▸ **Work item**
From the entries below, copy each line in which the word "will" occurs.

▸ **Task inputs**
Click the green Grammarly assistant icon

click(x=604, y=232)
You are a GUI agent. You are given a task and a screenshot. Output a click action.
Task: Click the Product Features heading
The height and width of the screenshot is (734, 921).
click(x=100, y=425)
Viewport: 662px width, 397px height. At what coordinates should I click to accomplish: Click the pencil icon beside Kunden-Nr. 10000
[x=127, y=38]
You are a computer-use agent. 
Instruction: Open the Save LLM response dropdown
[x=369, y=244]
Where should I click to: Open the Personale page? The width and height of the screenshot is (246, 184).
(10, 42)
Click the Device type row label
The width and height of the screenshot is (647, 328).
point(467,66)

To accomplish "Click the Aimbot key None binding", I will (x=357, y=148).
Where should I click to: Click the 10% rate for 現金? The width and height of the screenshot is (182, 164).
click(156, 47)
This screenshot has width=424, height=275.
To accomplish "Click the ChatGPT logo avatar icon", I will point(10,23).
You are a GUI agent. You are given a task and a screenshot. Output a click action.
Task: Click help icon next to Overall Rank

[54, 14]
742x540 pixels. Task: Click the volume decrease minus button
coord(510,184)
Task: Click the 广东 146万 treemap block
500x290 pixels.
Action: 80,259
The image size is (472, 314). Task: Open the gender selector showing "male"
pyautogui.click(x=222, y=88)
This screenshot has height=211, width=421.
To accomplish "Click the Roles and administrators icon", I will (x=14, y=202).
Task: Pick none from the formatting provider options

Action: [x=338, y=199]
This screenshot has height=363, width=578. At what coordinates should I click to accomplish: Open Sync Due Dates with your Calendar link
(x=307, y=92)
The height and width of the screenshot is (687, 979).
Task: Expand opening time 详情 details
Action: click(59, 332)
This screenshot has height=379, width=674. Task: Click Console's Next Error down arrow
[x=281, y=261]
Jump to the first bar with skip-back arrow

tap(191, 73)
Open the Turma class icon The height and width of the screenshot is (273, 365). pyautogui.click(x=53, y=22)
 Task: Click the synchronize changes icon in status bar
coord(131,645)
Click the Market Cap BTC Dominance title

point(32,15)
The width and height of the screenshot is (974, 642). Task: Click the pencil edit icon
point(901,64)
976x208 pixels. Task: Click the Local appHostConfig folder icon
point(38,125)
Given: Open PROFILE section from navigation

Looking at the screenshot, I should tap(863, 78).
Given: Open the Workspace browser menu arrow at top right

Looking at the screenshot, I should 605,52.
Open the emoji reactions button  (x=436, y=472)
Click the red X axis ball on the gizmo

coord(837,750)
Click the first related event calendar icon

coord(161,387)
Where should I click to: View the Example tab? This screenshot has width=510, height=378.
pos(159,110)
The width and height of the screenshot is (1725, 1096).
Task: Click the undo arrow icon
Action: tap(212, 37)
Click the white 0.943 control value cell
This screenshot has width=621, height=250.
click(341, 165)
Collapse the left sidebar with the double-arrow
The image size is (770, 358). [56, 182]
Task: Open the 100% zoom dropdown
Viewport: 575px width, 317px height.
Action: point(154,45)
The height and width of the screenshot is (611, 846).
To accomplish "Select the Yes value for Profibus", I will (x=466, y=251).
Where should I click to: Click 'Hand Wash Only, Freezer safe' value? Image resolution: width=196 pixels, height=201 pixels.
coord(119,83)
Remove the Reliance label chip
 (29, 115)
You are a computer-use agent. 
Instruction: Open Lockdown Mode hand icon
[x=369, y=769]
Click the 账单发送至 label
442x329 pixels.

▸ **Solution to this task**
To accomplish "Click the Aimbot key None binding", I will (x=357, y=148).
To accomplish "Click the ChatGPT logo avatar icon", I will point(10,23).
To accomplish "Click the Roles and administrators icon", I will (x=14, y=202).
To accomplish "Select the Yes value for Profibus", I will (x=466, y=251).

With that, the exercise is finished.